— start of Available data —

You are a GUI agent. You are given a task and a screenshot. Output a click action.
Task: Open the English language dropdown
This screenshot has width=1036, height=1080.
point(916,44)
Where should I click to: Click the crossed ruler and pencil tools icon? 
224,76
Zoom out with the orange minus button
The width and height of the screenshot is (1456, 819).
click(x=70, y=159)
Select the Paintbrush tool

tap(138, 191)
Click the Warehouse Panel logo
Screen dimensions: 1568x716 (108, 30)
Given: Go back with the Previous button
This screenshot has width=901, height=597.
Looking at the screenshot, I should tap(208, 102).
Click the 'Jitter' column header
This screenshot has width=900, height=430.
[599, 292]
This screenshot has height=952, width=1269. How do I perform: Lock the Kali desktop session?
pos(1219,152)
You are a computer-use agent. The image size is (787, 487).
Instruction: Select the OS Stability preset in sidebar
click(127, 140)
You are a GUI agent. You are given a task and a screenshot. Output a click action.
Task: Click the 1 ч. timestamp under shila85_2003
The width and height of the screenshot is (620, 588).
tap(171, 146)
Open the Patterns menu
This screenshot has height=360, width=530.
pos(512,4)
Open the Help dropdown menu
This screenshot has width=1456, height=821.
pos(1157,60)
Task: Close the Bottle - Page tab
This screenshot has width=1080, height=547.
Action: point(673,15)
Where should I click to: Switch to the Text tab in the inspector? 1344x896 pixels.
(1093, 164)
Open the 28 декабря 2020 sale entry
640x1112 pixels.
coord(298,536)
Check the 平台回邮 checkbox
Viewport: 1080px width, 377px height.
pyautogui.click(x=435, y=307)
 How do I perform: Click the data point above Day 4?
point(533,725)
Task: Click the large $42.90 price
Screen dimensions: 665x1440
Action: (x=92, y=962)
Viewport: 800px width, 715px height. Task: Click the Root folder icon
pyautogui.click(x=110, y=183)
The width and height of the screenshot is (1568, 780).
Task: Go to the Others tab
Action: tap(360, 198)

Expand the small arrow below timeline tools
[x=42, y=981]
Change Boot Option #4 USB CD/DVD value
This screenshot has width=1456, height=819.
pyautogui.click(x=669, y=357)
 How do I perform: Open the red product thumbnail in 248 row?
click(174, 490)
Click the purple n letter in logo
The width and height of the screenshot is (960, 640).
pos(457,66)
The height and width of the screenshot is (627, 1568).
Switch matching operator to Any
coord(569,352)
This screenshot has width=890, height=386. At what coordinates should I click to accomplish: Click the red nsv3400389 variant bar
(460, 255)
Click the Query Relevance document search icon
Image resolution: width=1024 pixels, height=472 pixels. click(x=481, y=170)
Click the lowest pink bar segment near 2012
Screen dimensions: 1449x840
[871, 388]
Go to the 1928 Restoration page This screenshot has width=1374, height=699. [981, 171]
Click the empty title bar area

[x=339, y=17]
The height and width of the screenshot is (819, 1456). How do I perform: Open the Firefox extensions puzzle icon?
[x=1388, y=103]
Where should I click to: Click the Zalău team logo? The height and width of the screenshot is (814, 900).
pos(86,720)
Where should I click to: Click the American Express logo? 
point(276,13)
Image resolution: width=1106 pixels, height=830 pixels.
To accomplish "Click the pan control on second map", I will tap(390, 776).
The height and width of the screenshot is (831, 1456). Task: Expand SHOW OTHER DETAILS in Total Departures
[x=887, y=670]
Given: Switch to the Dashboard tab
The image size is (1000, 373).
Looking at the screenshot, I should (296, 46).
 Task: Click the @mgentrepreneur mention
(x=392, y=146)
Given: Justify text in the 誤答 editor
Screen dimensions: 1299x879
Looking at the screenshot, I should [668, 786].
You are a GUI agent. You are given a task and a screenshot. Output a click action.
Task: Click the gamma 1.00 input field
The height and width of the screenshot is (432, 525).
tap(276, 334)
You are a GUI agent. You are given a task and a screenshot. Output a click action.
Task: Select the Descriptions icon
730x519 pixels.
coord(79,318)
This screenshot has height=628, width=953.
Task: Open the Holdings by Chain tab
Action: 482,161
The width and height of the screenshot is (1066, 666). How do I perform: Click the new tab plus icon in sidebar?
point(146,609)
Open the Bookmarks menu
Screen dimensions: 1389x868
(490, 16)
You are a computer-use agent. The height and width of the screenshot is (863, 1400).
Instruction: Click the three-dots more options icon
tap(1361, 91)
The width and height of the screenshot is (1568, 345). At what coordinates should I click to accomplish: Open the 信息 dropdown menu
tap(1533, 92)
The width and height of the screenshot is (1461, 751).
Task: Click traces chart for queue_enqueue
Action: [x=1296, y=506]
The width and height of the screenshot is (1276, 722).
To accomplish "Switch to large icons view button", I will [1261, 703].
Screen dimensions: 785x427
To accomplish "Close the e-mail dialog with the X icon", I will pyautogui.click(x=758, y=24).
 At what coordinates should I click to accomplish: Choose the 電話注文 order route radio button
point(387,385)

— end of Available data —

Task goal => Which lines in the records above contain the word "resolution"? List each of them.

Response =>
Image resolution: width=1024 pixels, height=472 pixels. click(x=481, y=170)
Image resolution: width=1106 pixels, height=830 pixels.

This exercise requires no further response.